§ **Dataset extract**

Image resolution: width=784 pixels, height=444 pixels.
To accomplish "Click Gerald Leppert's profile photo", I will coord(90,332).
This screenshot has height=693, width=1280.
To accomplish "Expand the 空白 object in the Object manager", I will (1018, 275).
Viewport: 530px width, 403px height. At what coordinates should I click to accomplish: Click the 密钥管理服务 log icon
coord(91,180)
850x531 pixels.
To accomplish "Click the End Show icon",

...

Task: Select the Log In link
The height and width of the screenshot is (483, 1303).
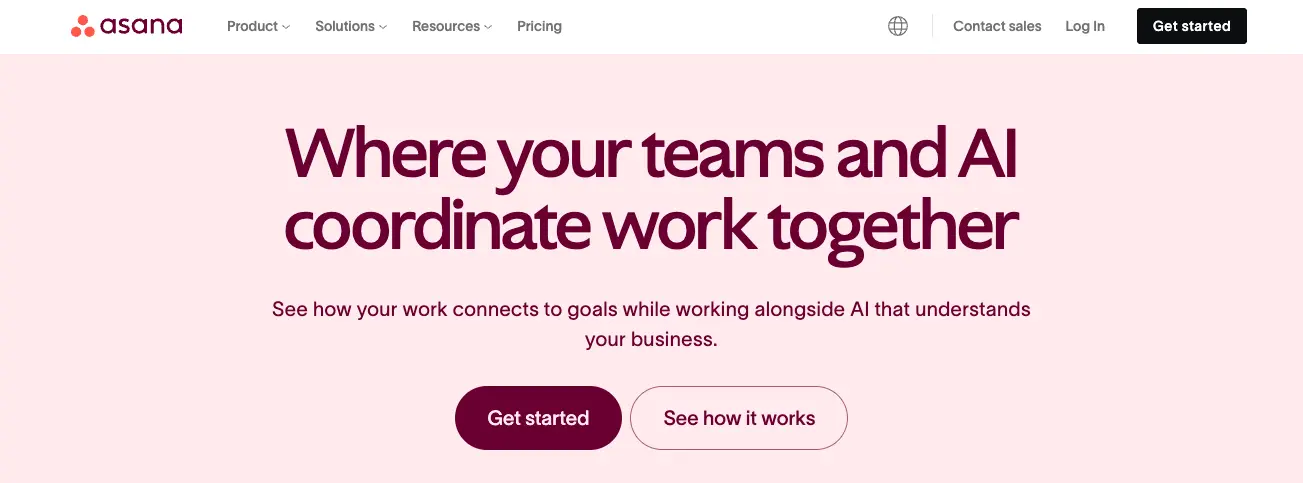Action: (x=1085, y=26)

§ **Task prompt**
Would you please return every line in the listing where "will" shows up?

§ **Exercise response**
To accomplish "Click Gerald Leppert's profile photo", I will coord(90,332).
To accomplish "Expand the 空白 object in the Object manager", I will (1018, 275).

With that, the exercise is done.